Anyway, important points from fork theory:

(Let's stick with the "three in / five out" example.)

First off, that requires you to have three to put in.  If you've only got two then the thing that you know would make things better for you and allow you to do more stuff is outside of your ability to do and instead of being beneficial to you in that moment it's more being one of the tortures of Tantalus: exactly what you need, so close you can almost taste it, yet forever out of reach.

Second, it's not always a clear and deterministic as that.  Three in five out seems like and obvious deal to take (we'll get to why that's not true later) but when it is instead, "eh, maybe you'll get five back and end up with two more than you started, or maybe you'll get none and thus have three fewer than when you started," things get more complex.

Then there's the fact that even if the five out is definitely assured, you can't always see that or, if you can see it, you don't always believe it.

In discussions about depression one thing that's come from a lot of people is something that I've come to call the horizon effect (only the barest connection to the AI shortcoming of the same name.)  I don't think I made up the term, I think I adopted or adapted it from someone else.

Anyway, it comes from a visual metaphor.  There are some things you can see, and there are other things that are too far away and thus over the horizon.  A lot of people with depression, myself included, find some things that are close and present enough to influence the decision making of healthy people are hidden over the horizon and out of sight out of mind for us.

So you might see the cost of something (you have to give up three) while the benefit (you'll get five back) is over your personal horizon.  Or you might be well aware of the benefit intellectually, but unable to feel it emotionally.  So what you know "pay three, get five; net gain of two" is canceled out by what you feel "lose these precious three, then . . . all is sadness and loss forever."

Raw records:
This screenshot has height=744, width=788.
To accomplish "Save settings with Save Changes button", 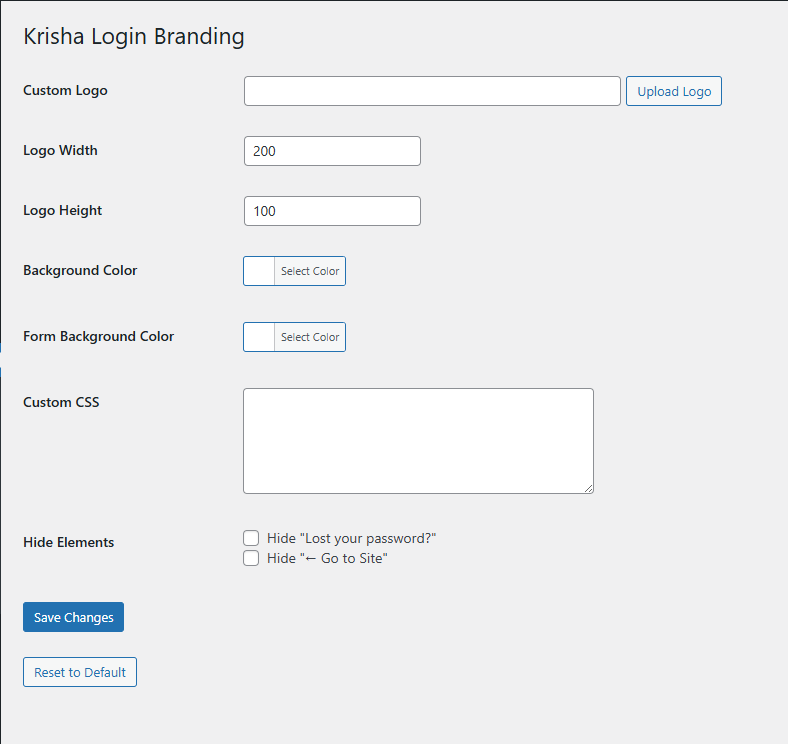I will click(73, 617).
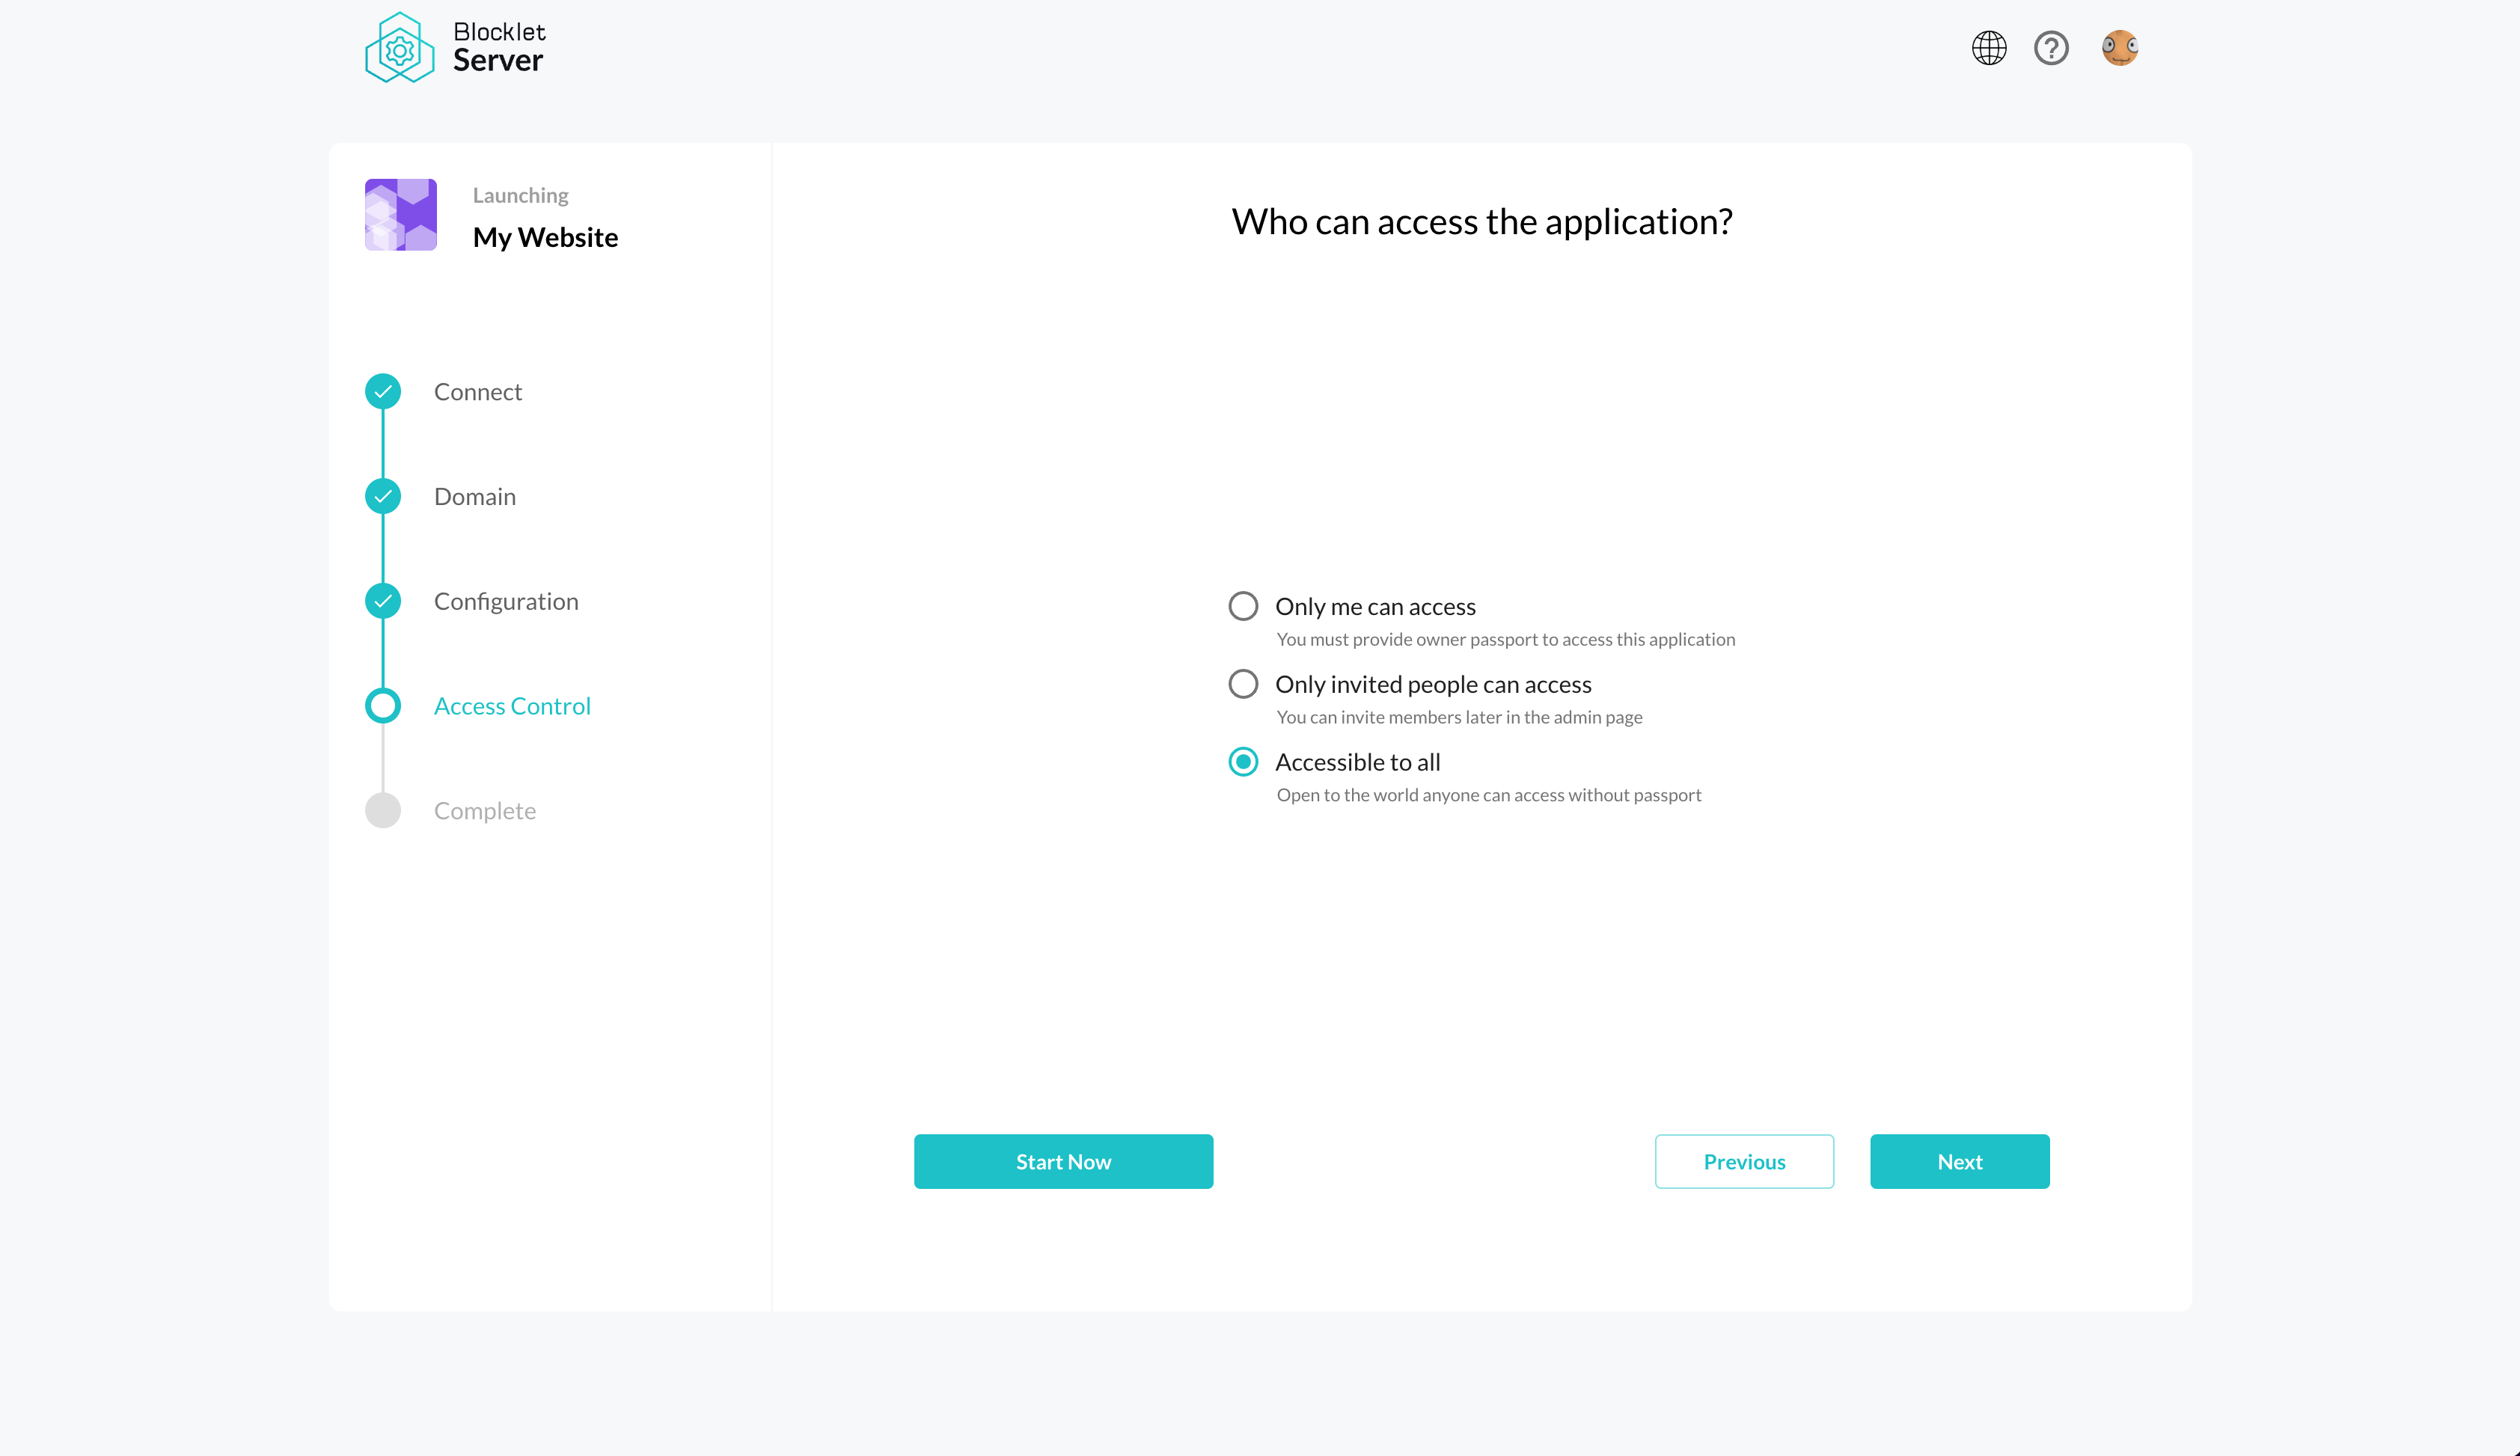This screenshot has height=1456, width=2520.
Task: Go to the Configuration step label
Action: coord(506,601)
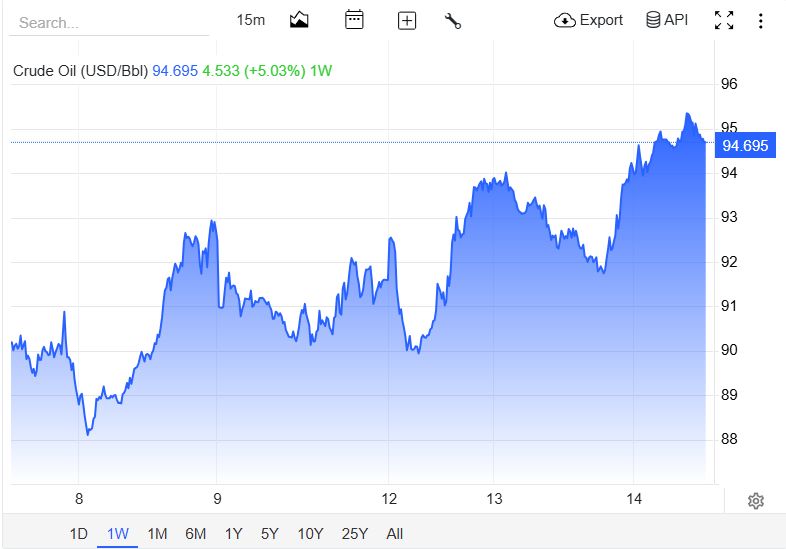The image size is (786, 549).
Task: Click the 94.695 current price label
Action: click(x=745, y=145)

What needs to be done:
Pick up the fork theory essay after its final sentence and keep writing it.

The output:
And you end up acting on what you're feeling instead of what you know, and thus lose the opportunity to gain some forks.

I do believe we're at the fourth point now, so here goes:

People often prioritize what's important, what's urgent, or both.  Notice that no part of that includes "What will give them enough forks to make it through."

Say you've got four forks and you need to do urgent thing that takes three forks and important thing that takes two forks.

You start with urgent because, you know, it's urgent.  That takes three of your four forks.  You try to do important thing but since you only have one fork left and it needs two, you're screwed.

On the other hand, if you're paying attention to your forks you can do our three in \ five out thing.  You spend three of your four and then get five, making six. (4 – 3 + 5 = 6)  Do urgent thing and you've got three forks left.  (6 – 3 = 3)  Do important thing and you've finished your the stuff that needed to be done and have one fork left over.  (3 – 2 = 1)  Woo!, you win all the things.

Which is to say, the fork model encourages you to prioritize self care.

Finally, thing five: the fork model can be used to describe things that never fill up on their own and thus always require work to get a useful number of.


Really quick oversimplified recap of all that:

Spoons and forks both represent the ability to do things.  Depending on the situation this can be energy or willpower or motivation or . . . anything really.  In order to do things you need to spend spoons or forks.

When you run out, you've lost the ability to do shit.

You start with a given certain amount of spoons and that's all the spoons you'll have to work with until the replenish on their own (which then becomes your new start.)

Forks are things that may or may not self-replenish, but can be actively gained by doing certain things provided you have enough forks to do those things.

Knives are . . . not yet used in any theories I know of.

~ The short SHORT version ~

Or, really short:
  • you start with a set number of spoons and that only goes down as you use them
  • if you have enough forks you can invest them in things that will/may get you more forks

Ok, so now it's time to talk about why I put a massive section on fork theory in the middle of a post that's mostly just here to say that I still have internet and am, unfortunately, not producing stuff.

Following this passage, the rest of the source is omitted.